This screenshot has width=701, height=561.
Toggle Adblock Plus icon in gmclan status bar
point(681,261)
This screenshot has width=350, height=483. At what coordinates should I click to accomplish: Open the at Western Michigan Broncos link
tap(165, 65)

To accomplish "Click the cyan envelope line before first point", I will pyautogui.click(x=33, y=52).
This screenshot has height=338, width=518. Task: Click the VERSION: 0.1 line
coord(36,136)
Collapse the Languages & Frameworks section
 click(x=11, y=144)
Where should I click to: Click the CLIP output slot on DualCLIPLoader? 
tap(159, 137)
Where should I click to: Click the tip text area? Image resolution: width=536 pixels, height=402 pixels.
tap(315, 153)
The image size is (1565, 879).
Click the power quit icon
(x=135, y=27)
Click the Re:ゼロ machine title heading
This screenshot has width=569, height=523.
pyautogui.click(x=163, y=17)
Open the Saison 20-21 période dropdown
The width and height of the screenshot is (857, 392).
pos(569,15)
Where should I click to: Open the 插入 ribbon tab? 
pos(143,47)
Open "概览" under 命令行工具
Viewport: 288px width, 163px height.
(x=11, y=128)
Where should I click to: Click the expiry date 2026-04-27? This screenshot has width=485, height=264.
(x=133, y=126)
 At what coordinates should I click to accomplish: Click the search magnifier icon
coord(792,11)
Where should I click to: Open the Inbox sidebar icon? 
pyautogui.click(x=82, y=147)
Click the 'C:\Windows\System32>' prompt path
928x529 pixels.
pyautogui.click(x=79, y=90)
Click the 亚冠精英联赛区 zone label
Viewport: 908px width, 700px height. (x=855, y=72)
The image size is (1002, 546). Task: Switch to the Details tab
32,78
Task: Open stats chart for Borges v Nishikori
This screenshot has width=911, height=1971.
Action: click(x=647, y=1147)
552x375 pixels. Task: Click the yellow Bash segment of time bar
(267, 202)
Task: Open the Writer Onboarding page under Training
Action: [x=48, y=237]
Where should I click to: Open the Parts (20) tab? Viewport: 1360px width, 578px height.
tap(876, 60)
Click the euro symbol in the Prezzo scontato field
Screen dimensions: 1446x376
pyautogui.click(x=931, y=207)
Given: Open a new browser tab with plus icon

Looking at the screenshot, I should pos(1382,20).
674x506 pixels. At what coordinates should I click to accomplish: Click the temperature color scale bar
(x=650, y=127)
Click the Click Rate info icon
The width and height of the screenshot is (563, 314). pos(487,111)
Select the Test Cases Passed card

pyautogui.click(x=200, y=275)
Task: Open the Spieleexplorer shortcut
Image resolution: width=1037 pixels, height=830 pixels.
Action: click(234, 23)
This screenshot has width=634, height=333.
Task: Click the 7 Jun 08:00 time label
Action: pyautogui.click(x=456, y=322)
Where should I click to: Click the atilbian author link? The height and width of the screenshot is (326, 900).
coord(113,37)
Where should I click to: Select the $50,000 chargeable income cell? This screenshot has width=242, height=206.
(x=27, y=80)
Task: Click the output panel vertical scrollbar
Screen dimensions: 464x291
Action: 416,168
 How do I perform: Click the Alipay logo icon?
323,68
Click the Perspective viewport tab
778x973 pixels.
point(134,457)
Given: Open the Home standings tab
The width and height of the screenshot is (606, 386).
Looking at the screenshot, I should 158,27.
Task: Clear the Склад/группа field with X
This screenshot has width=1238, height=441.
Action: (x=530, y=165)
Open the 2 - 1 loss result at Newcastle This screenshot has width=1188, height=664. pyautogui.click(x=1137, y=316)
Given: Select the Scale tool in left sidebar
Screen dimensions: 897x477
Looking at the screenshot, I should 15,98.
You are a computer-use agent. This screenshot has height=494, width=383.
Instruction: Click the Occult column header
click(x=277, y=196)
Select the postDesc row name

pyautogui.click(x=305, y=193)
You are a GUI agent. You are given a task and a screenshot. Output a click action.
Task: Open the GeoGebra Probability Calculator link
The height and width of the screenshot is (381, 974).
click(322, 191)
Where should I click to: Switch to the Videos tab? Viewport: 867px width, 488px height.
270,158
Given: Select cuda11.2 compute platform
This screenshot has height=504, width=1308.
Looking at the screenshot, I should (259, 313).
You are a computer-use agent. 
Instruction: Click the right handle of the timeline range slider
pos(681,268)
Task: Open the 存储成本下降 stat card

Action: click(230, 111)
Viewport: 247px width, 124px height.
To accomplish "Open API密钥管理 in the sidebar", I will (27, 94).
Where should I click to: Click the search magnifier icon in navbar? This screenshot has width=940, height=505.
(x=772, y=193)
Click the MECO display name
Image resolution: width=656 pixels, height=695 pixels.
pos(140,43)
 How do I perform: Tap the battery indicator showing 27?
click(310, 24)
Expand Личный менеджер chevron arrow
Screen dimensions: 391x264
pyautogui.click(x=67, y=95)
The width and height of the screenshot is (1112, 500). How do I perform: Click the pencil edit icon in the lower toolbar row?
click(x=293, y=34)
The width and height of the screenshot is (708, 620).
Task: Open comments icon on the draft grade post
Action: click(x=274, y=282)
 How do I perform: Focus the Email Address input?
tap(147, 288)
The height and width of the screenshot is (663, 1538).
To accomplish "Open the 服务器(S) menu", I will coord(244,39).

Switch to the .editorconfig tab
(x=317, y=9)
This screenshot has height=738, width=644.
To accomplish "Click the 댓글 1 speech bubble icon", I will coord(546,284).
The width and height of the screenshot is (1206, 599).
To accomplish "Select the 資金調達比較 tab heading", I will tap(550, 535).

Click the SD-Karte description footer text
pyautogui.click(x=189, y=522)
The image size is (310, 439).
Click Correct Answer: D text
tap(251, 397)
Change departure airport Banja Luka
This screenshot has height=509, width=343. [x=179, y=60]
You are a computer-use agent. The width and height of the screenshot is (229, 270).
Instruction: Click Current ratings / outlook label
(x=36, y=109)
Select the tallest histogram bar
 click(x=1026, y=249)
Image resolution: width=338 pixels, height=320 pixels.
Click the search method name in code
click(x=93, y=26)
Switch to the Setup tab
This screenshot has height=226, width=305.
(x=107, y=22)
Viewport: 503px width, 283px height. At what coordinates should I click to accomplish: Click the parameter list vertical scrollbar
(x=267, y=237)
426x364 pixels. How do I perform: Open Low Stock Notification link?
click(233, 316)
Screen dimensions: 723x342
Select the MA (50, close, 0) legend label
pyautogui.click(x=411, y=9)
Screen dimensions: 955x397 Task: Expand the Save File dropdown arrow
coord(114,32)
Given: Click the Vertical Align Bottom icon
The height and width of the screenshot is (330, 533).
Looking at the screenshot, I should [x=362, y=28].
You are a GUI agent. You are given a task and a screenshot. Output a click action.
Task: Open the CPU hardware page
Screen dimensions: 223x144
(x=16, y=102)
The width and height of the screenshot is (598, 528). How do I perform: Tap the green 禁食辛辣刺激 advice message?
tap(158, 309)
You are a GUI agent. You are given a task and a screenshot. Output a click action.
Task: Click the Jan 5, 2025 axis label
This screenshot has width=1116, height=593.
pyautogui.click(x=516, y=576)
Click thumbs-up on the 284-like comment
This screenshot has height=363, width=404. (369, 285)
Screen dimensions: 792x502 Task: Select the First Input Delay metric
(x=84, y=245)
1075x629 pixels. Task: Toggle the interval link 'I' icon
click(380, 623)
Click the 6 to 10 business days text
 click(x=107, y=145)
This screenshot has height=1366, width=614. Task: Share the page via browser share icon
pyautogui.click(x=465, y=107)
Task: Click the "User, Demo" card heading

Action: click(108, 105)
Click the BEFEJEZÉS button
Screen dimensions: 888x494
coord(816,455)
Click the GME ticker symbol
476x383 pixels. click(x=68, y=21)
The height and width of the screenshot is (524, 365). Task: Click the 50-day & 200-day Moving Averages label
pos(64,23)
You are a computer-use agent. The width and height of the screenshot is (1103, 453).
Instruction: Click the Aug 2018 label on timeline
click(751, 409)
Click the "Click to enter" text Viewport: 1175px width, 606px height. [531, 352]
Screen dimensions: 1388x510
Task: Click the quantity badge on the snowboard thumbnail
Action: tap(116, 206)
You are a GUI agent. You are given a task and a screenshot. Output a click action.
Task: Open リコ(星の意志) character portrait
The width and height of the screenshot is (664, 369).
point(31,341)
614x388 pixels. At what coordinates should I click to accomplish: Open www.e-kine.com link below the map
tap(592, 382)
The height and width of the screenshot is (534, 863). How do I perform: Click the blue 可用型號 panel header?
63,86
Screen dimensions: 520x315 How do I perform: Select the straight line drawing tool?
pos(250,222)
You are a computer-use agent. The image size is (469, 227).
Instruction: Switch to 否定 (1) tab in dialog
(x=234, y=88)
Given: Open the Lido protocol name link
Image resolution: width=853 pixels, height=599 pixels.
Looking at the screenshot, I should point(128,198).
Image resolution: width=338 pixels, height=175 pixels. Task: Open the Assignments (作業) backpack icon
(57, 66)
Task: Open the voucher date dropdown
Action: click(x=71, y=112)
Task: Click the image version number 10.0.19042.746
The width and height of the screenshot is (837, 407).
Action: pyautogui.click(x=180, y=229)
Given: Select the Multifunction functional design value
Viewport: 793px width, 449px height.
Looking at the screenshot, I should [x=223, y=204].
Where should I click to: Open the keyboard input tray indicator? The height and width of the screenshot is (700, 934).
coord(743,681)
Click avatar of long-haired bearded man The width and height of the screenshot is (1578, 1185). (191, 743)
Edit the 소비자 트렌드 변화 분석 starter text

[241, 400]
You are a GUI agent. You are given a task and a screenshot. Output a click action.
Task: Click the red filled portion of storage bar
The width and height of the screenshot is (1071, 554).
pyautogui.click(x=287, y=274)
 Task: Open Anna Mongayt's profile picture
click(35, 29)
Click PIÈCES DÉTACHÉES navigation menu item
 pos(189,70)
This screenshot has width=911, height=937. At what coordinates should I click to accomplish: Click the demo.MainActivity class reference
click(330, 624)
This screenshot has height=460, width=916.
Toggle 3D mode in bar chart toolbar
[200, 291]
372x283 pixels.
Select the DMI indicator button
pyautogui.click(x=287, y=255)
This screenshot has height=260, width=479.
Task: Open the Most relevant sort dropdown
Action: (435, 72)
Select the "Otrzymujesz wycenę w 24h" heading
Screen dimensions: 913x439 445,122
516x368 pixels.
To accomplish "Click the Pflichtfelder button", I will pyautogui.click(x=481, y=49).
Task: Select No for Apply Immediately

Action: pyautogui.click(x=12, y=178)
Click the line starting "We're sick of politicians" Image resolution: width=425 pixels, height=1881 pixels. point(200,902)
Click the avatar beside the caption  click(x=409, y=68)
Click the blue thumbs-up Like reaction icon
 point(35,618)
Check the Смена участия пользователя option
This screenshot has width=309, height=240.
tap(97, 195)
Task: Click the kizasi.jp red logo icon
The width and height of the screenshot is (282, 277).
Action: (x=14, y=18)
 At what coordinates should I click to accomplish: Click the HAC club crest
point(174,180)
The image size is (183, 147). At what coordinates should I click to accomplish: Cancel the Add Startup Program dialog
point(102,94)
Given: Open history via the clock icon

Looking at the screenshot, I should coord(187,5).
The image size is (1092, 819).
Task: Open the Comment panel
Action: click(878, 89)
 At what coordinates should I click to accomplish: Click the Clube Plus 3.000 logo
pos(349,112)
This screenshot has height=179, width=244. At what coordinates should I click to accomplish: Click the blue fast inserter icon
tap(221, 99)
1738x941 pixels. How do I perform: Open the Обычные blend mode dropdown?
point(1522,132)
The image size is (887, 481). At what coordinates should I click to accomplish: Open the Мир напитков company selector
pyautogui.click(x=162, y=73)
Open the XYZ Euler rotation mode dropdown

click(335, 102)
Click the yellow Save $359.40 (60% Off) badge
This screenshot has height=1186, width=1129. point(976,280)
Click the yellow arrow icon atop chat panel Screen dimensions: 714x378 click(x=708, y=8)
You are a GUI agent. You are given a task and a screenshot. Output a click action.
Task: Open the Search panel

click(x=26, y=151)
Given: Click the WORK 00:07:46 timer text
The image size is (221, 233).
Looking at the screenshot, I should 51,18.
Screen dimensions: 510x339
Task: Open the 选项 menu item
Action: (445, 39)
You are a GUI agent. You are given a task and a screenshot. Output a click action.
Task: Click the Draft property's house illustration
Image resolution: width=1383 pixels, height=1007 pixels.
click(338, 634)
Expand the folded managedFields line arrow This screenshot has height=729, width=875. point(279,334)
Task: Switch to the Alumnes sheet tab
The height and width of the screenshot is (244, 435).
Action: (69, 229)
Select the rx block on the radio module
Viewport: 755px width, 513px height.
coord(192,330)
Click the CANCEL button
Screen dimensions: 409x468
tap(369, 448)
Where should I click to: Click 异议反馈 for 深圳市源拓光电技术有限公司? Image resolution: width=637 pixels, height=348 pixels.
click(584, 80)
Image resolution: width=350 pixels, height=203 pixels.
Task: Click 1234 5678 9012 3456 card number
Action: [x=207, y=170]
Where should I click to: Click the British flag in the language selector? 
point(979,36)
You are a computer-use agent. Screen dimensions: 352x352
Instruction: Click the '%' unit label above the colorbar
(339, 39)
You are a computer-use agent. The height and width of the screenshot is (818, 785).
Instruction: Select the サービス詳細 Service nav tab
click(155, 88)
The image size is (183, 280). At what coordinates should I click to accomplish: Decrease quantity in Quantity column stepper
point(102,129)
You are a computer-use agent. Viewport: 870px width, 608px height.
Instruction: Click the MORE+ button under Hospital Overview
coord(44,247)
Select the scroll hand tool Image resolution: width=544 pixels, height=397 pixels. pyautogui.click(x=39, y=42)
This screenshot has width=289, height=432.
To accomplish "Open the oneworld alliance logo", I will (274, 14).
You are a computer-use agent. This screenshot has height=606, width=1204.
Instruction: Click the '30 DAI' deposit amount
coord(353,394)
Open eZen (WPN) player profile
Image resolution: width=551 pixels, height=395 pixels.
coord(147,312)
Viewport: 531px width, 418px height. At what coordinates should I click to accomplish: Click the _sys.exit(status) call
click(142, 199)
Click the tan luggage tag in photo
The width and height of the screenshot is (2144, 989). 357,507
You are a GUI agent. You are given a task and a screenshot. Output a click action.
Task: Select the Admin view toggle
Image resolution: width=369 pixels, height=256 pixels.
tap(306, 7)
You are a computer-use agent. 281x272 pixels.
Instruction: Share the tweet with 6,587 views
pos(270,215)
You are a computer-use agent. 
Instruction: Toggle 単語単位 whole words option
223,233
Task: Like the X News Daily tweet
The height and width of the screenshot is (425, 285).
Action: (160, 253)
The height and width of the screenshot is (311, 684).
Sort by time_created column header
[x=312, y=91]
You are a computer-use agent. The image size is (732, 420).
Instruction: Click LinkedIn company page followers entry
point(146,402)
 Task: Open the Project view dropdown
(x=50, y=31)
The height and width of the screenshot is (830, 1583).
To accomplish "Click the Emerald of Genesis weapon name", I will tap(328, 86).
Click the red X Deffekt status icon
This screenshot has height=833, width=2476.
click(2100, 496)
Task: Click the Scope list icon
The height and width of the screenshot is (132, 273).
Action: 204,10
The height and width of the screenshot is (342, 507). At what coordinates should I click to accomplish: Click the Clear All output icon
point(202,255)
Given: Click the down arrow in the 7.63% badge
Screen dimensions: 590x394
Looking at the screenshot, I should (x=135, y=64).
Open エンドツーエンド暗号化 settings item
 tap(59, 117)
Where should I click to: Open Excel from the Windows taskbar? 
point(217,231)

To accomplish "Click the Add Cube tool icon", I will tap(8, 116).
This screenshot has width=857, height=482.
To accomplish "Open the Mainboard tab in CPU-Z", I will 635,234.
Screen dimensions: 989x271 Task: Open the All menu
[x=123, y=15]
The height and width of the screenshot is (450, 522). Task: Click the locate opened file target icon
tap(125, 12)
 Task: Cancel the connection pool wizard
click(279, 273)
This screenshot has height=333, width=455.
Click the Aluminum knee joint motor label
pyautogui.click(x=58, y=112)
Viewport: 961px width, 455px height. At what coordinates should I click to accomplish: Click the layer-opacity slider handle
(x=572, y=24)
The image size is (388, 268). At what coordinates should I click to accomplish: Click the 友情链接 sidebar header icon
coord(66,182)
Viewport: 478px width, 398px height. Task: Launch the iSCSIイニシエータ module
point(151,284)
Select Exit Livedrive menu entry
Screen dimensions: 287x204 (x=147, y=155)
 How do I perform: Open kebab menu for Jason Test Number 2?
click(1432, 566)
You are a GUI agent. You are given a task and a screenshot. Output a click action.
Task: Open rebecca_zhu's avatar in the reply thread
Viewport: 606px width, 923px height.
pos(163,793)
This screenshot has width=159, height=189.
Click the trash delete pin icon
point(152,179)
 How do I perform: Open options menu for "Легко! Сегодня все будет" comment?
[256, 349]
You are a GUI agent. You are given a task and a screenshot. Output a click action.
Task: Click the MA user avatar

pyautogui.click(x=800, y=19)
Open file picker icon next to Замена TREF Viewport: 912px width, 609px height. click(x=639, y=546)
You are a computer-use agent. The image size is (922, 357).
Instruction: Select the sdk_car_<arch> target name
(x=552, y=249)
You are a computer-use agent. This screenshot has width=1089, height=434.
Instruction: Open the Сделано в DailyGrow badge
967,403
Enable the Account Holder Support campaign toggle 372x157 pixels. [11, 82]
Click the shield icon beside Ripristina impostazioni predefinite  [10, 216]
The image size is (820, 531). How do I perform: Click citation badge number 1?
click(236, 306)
──────────
■ **WHAT THIS TASK INVOLVES**: From the records above, tally every line that includes the word "will" and reply with the total by itself.

■ **EXERCISE ANSWER**: 10